* Source material
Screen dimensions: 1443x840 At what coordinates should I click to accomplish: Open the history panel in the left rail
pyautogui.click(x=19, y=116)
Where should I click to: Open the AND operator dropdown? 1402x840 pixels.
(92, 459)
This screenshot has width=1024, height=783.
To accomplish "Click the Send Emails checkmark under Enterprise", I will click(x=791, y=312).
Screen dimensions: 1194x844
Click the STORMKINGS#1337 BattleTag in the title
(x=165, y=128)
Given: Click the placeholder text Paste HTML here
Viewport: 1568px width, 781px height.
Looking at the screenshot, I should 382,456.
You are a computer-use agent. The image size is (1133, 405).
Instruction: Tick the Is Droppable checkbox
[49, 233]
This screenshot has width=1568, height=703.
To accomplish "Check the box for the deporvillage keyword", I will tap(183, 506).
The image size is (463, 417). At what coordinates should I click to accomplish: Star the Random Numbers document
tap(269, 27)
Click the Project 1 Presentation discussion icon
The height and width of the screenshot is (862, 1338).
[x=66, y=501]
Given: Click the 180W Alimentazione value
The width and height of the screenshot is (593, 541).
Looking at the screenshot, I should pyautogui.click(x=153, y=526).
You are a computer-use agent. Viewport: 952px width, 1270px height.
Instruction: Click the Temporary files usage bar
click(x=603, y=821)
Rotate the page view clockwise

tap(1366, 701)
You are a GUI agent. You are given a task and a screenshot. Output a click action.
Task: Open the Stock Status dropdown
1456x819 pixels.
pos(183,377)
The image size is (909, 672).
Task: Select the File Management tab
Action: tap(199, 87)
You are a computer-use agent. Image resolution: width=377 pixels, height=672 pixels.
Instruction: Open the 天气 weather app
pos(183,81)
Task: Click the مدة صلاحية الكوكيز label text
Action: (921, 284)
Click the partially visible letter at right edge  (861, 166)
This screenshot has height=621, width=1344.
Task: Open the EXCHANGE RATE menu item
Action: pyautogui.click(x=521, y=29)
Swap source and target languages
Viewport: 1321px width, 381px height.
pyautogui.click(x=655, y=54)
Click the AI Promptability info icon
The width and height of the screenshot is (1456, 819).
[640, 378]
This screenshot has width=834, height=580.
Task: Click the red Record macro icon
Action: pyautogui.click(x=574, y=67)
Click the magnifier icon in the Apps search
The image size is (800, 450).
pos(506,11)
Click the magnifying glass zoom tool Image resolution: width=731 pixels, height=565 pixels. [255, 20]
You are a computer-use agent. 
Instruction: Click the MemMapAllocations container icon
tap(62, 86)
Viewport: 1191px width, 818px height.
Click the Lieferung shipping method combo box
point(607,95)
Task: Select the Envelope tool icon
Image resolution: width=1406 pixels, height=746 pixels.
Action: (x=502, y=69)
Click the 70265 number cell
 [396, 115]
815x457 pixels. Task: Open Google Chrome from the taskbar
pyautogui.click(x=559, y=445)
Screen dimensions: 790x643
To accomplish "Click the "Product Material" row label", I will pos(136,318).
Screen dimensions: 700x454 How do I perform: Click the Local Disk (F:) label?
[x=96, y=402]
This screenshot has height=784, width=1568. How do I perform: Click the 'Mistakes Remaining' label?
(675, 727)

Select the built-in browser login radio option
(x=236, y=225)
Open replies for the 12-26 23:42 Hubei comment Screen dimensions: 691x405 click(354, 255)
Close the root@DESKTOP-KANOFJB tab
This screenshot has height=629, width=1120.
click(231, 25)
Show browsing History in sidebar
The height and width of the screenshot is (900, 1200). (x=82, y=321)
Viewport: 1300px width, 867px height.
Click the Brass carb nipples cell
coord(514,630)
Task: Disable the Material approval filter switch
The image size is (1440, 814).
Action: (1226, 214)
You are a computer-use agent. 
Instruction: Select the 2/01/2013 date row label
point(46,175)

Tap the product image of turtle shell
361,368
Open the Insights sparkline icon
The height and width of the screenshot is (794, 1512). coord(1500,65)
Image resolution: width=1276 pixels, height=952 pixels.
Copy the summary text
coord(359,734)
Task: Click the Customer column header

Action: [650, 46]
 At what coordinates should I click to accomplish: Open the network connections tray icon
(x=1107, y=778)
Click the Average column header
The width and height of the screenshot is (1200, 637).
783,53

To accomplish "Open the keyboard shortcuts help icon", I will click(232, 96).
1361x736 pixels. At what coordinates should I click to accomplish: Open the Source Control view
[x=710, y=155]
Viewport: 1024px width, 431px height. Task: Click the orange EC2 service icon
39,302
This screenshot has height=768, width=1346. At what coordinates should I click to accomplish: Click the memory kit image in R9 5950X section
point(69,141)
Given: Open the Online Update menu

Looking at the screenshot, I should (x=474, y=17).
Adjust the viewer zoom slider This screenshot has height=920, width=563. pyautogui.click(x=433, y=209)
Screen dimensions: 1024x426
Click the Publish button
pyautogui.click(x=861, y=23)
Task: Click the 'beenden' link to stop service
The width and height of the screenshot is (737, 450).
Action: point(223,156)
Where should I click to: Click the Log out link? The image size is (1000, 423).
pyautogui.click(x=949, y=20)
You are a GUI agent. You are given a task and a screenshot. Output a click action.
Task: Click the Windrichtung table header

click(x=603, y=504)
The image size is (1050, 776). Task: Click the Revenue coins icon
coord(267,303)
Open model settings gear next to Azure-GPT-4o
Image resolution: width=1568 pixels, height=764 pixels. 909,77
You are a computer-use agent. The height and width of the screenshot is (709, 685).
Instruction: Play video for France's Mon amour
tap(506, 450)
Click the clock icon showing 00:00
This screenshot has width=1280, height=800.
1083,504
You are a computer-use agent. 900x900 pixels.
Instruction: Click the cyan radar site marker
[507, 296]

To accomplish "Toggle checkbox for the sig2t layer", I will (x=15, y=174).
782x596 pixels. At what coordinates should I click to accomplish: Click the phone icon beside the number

* What you are asked to do
Reproduce every one of the lines above verbatim.

* Result for this task
Screen dimensions: 1443x840 At what coordinates should I click to accomplish: Open the history panel in the left rail
pyautogui.click(x=19, y=116)
Where should I click to: Open the AND operator dropdown? 1402x840 pixels.
(92, 459)
This screenshot has width=1024, height=783.
To accomplish "Click the Send Emails checkmark under Enterprise", I will click(x=791, y=312).
Screen dimensions: 1194x844
Click the STORMKINGS#1337 BattleTag in the title
(x=165, y=128)
Given: Click the placeholder text Paste HTML here
Viewport: 1568px width, 781px height.
Looking at the screenshot, I should 382,456.
You are a computer-use agent. The image size is (1133, 405).
Instruction: Tick the Is Droppable checkbox
[49, 233]
This screenshot has width=1568, height=703.
To accomplish "Check the box for the deporvillage keyword", I will tap(183, 506).
The image size is (463, 417). At what coordinates should I click to accomplish: Star the Random Numbers document
tap(269, 27)
Click the Project 1 Presentation discussion icon
The height and width of the screenshot is (862, 1338).
[x=66, y=501]
Given: Click the 180W Alimentazione value
The width and height of the screenshot is (593, 541).
Looking at the screenshot, I should pyautogui.click(x=153, y=526).
You are a computer-use agent. Viewport: 952px width, 1270px height.
Instruction: Click the Temporary files usage bar
click(x=603, y=821)
Rotate the page view clockwise

tap(1366, 701)
You are a GUI agent. You are given a task and a screenshot. Output a click action.
Task: Open the Stock Status dropdown
1456x819 pixels.
pos(183,377)
The image size is (909, 672).
Task: Select the File Management tab
Action: tap(199, 87)
You are a computer-use agent. Image resolution: width=377 pixels, height=672 pixels.
Instruction: Open the 天气 weather app
pos(183,81)
Task: Click the مدة صلاحية الكوكيز label text
Action: (921, 284)
Click the partially visible letter at right edge  (861, 166)
This screenshot has height=621, width=1344.
Task: Open the EXCHANGE RATE menu item
Action: pyautogui.click(x=521, y=29)
Swap source and target languages
Viewport: 1321px width, 381px height.
pyautogui.click(x=655, y=54)
Click the AI Promptability info icon
The width and height of the screenshot is (1456, 819).
[640, 378]
This screenshot has width=834, height=580.
Task: Click the red Record macro icon
Action: pyautogui.click(x=574, y=67)
Click the magnifier icon in the Apps search
The image size is (800, 450).
pos(506,11)
Click the magnifying glass zoom tool Image resolution: width=731 pixels, height=565 pixels. [255, 20]
You are a computer-use agent. 
Instruction: Click the MemMapAllocations container icon
tap(62, 86)
Viewport: 1191px width, 818px height.
Click the Lieferung shipping method combo box
point(607,95)
Task: Select the Envelope tool icon
Image resolution: width=1406 pixels, height=746 pixels.
Action: (x=502, y=69)
Click the 70265 number cell
 [396, 115]
815x457 pixels. Task: Open Google Chrome from the taskbar
pyautogui.click(x=559, y=445)
Screen dimensions: 790x643
To accomplish "Click the "Product Material" row label", I will pos(136,318).
Screen dimensions: 700x454 How do I perform: Click the Local Disk (F:) label?
[x=96, y=402]
This screenshot has height=784, width=1568. How do I perform: Click the 'Mistakes Remaining' label?
(675, 727)

Select the built-in browser login radio option
(x=236, y=225)
Open replies for the 12-26 23:42 Hubei comment Screen dimensions: 691x405 click(354, 255)
Close the root@DESKTOP-KANOFJB tab
This screenshot has height=629, width=1120.
click(231, 25)
Show browsing History in sidebar
The height and width of the screenshot is (900, 1200). (x=82, y=321)
Viewport: 1300px width, 867px height.
Click the Brass carb nipples cell
coord(514,630)
Task: Disable the Material approval filter switch
The image size is (1440, 814).
Action: (1226, 214)
You are a computer-use agent. 
Instruction: Select the 2/01/2013 date row label
point(46,175)

Tap the product image of turtle shell
361,368
Open the Insights sparkline icon
The height and width of the screenshot is (794, 1512). coord(1500,65)
Image resolution: width=1276 pixels, height=952 pixels.
Copy the summary text
coord(359,734)
Task: Click the Customer column header

Action: [650, 46]
 At what coordinates should I click to accomplish: Open the network connections tray icon
(x=1107, y=778)
Click the Average column header
The width and height of the screenshot is (1200, 637).
783,53

To accomplish "Open the keyboard shortcuts help icon", I will click(232, 96).
1361x736 pixels. At what coordinates should I click to accomplish: Open the Source Control view
[x=710, y=155]
Viewport: 1024px width, 431px height. Task: Click the orange EC2 service icon
39,302
This screenshot has height=768, width=1346. At what coordinates should I click to accomplish: Click the memory kit image in R9 5950X section
point(69,141)
Given: Open the Online Update menu

Looking at the screenshot, I should (x=474, y=17).
Adjust the viewer zoom slider This screenshot has height=920, width=563. pyautogui.click(x=433, y=209)
Screen dimensions: 1024x426
Click the Publish button
pyautogui.click(x=861, y=23)
Task: Click the 'beenden' link to stop service
The width and height of the screenshot is (737, 450).
Action: point(223,156)
Where should I click to: Click the Log out link? The image size is (1000, 423).
pyautogui.click(x=949, y=20)
You are a GUI agent. You are given a task and a screenshot. Output a click action.
Task: Click the Windrichtung table header

click(x=603, y=504)
The image size is (1050, 776). Task: Click the Revenue coins icon
coord(267,303)
Open model settings gear next to Azure-GPT-4o
Image resolution: width=1568 pixels, height=764 pixels. 909,77
You are a computer-use agent. The height and width of the screenshot is (709, 685).
Instruction: Play video for France's Mon amour
tap(506, 450)
Click the clock icon showing 00:00
This screenshot has width=1280, height=800.
1083,504
You are a computer-use agent. 900x900 pixels.
Instruction: Click the cyan radar site marker
[507, 296]

To accomplish "Toggle checkbox for the sig2t layer", I will (x=15, y=174).
782x596 pixels. At what coordinates should I click to accomplish: Click the phone icon beside the number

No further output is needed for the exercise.